Tony Washington, the one linebacker Pellum will need to replace, was second on the team in tackles for loss, but that’ll likely be more of a reshuffling and reloading effort.
However the secondary will be a true test. Three of the four starters this season were seniors: Ifo Ekpre-Olomu, Erick Dargan and Troy Hill. Between them, Oregon loses 229 total tackles, 8.5 tackles for a loss, 10 interceptions, 33 pass breakups and 43 passes defended.
That is no small task for secondary coach John Neal and it’s going to require a total overhaul in personnel, leaving freshmen and sophomores to fill in quickly. Oregon gave up 49 pass plays of 20 or more yards this season (there were only 14 teams in the country that gave up more) and if that trend continues, it’ll be disastrous as the Ducks won’t have an offense that can make up for it like they did in 2014.
The offseason is crucial for Oregon and how its program is judged. How much of Oregon's success was due to a spectacular, once-in-a-lifetime player? Being part of the nation's elite means being able to withstand such losses.
Oregon is in that group, but the only thing harder than getting there is staying there. We're about to find out whether the Ducks can protect against a drop-off.
Position to improve: There's a plethora of possibilities here -- receiver drops hurt Oregon badly against the Buckeyes, and the Ducks' defense wasn't a juggernaut by any stretch of the imagination -- but a massive departure means that focus zeros in on the marquee position: quarterback.
Why it was a problem: Well, it wasn't a visible problem in 2014 -- Marcus Mariota delivered the best season in program history and won the Heisman Trophy while he was at it. But the depth behind No. 8 was a huge question mark, one waiting to strike whenever Mariota would no longer be available. It's rearing its head now that life after Marcus has begun.
How it can be fixed: Speculation that Ohio State's Braxton Miller or Eastern Washington's Vernon Adams Jr. could transfer to Eugene has darted through Twitter, but nothing substantive has backed up that gossip as of right now. Assuming an incoming transfer doesn't answer Oregon's quarterback question mark in one swift blow, an interesting competition awaits.

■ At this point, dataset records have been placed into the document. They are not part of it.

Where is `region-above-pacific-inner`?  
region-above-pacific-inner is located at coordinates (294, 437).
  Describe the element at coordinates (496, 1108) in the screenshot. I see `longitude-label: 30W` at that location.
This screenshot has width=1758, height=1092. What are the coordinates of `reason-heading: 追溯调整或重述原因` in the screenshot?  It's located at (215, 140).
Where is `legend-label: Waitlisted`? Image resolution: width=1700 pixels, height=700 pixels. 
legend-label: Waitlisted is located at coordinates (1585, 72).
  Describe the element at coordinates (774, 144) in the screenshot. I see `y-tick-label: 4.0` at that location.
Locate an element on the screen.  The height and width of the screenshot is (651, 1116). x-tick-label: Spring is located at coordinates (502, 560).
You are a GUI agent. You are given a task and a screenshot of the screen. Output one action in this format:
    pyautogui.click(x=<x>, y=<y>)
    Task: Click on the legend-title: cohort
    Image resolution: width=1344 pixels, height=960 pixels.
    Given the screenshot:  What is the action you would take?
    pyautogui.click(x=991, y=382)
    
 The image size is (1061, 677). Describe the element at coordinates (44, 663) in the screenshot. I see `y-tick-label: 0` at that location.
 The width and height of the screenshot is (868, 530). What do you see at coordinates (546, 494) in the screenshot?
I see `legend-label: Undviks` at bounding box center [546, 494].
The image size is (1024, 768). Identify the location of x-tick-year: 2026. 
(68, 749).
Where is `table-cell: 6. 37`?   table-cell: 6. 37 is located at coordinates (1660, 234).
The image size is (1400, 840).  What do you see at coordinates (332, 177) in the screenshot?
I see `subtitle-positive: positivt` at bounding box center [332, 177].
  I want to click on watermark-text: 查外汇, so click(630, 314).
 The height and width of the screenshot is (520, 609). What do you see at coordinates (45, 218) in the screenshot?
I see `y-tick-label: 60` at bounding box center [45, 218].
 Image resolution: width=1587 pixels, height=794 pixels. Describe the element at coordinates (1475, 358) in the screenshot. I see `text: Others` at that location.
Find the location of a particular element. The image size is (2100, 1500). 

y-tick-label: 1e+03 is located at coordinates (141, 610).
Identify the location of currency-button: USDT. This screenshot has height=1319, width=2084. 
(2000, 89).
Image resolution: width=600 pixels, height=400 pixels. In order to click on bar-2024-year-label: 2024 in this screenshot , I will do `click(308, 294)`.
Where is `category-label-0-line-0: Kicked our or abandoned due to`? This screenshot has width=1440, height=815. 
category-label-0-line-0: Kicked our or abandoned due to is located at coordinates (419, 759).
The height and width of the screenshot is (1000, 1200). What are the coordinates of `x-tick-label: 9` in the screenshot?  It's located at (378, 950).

Jeff Lockie, Mariota's backup this past season, is just one of the names involved. Morgan Mahalak and Ty Griffin are two other current roster possibilities, while touted dual threat commit Travis Waller will be joining the program soon. Oregon hasn't struggled to attract talent to its sparkling facilities. Addressing the gaping quarterback question mark and avoiding the dreaded post-Mariota vacuum is about properly identifying and successfully grooming the great one's successor.
Early 2015 outlook: When evaluating and predicting Oregon's quarterback situation, remember just how much supporting talent the Ducks return offensively: Royce Freeman, Thomas Tyner, Byron Marshall, Devon Allen, Darren Carrington, Charles Nelson, Dwayne Stanford, and Evan Baylis are all expected to contribute in 2015. The cupboard most definitely is not bare; coach Mark Helfrich just needs an effective point guard to distribute the ball to all of that explosive talent.
It must be noted that the Ducks' offense has been the strong point of this program for a long time now. Though Mariota was unquestionably excellent, Oregon was explosive before his tenure, too. Perhaps its ability to reload at left tackle (the departing Jake Fisher proved extremely valuable there this season, but Tyler Johnstone will be back to man that spot in 2015) and cornerback (starters Ifo Ekpre-Olomu and Troy Hill are both gone from a unit that surrendered some damage) also should generate some concern.